と聞こえる声よりまた暑苦しい人だったんだと嘆息をつくシンジ。
それを聞いたプロスがシンジに一言。

「シンジさん…貴方はもう少し男女の心の機微について学ばれるべきですねぇ」
「はい?」
「いえいえでなければ将来苦労する事になると思いまして。はい」
「はぁ…」

プロスの言葉に生返事を返すシンジ。
言葉自体に関しては理解できていないようだ。
ちなみにアキトはというとジュンの駆るデルフィニウムに一撃を入れているところだった。
他のデルフィニウムはというとガイを追っている。

(男女の心の機微ねぇ)

とそんなことをシンジが考えている間に。
ジュンがナデシコの前にいる。
その姿は腕を広げ盾とならんとする姿。
第二防衛ラインよりミサイルが雨霰と迫ってくるのがレーダーで分かる。
それを押さえるガイとアキト。
そのまま一言二言言葉を交わしナデシコ内へと戻る。
そしてミサイルが降り注ぐ。
ミサイルはディストーションフィールドに阻まれただ爆発を起こすのみだがその衝撃がナデシコを揺らす。
その衝撃に僅かに揺らされ衝撃を与えるものを見ながらアキトはジュンに話し掛ける。

「確かにさ、戦艦一隻で火星に向かうなんてバカかもしれないけどそれでもみんなナデシコで火星に向おうって頑張っているんだ。
 ユリカもそうだ。みんな自分なりの考えもってるんだ。それでも火星に行くのは難しいかもしれない…だから、ユリカの傍にいてやれる奴が必要だろう?」
「それは…君が…」
「俺とユリカはそんなんじゃないって!…はぁ、だからさユリカのナイト役はまだ空いてるんだそこにジュンが納まればいいだろう」
「僕が?」
「そう。

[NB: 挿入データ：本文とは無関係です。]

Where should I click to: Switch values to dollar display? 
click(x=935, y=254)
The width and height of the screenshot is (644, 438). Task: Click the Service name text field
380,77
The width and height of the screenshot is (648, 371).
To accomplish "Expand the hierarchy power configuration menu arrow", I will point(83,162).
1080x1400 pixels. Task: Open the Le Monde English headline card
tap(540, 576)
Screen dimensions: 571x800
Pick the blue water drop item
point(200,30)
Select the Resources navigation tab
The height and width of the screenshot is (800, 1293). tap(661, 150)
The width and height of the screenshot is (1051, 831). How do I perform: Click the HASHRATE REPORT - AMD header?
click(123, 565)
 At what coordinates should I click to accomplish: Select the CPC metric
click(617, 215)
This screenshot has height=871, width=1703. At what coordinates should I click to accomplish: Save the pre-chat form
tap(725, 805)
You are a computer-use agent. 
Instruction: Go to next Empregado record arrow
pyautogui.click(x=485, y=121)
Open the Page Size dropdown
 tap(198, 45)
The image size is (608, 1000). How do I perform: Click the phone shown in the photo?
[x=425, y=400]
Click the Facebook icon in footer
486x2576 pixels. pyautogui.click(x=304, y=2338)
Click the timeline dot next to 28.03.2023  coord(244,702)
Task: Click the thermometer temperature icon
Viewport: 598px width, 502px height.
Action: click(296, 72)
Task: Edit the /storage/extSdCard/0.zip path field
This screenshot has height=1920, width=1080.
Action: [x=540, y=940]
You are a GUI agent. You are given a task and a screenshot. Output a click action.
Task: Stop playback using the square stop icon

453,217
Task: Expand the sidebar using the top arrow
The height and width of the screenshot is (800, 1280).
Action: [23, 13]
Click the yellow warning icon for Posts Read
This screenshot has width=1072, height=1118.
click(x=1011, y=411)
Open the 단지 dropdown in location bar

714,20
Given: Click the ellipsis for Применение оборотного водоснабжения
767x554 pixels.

それにさ誰も喜ばないよ、誰かの代わりに助かるなんてみんなそんなの…望まない」
「……」

静かにどこかを見つめるように言うアキトを見るジュン。
その表情はどこか苦しそうだった。

 

 

 

 

というわけでジュンを連れブリッジに戻った三人。

「ありがとう!ジュン君!やっぱりユリカの最高の友達だね!」

とジュンの手を握りユリカが言う。
ジュンの後ろでアキトが、いやそうじゃなくって、と呟いている。
ジュンは顔を悲しみに染めているというか涙を流している。

「あー時に艦長アオイさんのことはどうお想いで?」

余りにアオイが哀れに思ったのかプロスがユリカに聞く。

「ジュン君?ジュン君はユリカにとって大切な…お友達!」

その言葉を聞きジュンは更に涙を流しブリッジでそれを聞いていた人間は、はぁ、と一つ溜息を漏らす。
そこら中からジュンに同情の眼差しが向けられる。
その眼差しがジュンを刃のように貫くのであった。
そんな哀れな境遇のジュンを見ながらシンジが一言。

「?どうしてみんなため息つくんです?」

その言葉に、?、という表情を浮かべる。

「だって友達なんでしょう?」

シンジの一言それはブリッジ中の人間に驚愕をもたらした。
なぜあんなにあからさまなジュンの言葉に気づかないのか?そんな表情だ。
無論ユリカは除く。
鈍感ここに極まりだ。
こうしてアキトより先に鈍感王の称号をナデシコ内の人間に授けられたシンジ。
これに対するルリのコメント。

「バカ」

であった……。

 

 

 

 

ブリッジでシンジが衝撃をもたらした後に騒がしくゲキガンガーのシールを自慢げに取り出しそれを撃墜マークとし自らのエステに貼ろうと言った。
それゆえ今、ガイはハンガーにいる。

「うーむ何処に貼るべきか。やっぱり胸に貼るか?」

と頭を捻らせているところに静かなハンガーに響く靴音。
ん?、とガイがそちらを見やると連絡艇に乗り込んでいる多数の人間がいる。
大して気にはしないガイではあったがそれでも彼は言葉を発した。

「なにしてんのあんたたち?」

それに言葉の返事は無く銃声が返事となった。
腹部に灼熱感を感じ倒れるガイ。
その下にはシールが散らばる。
他の場所とは異なり静かなハンガー。
薄れ行く意識の中ガイは一体何を思うのだろうか。
それは決して余人に分かる事は無く静かに掠れていくのであった……。





次回予告

薄闇の中ガイは静かにその生を終えた

最早返事を返す事のないガイに涙を流すアキト

誰もが悲しみを抑えながらも職務を遂行するがアキトはそれを何も感じてないと思う。

そんなアキトはシンジに縋ろうとするがシンジの答えは冷淡であった

最早縋るべき人がいない中展望室に向うアキト

そこでメグミと出逢い彼らは意気投合する

沈むサツキミドリ。三名の補充パイロット

そしてやるべき事を見つけるアキト

そんな彼らを巡る人間模様

そしてユリカついでにシンジは見る

アキトとメグミの決定的瞬間

信じたくない光景を見てしまったユリカ

彼女の行く末は?


次回!!

「アキトさん、大胆…」 

 

 

 

代理人の感想

 

やっぱり死ぬのか(苦笑)。

まぁ時ナデVer.の描写からしてそうじゃないかとは思っていましたが。

 

ちなみに、時ナデVer.を見る限りプロスさんの忠告はあんまり活かされなかった様ですね(笑)。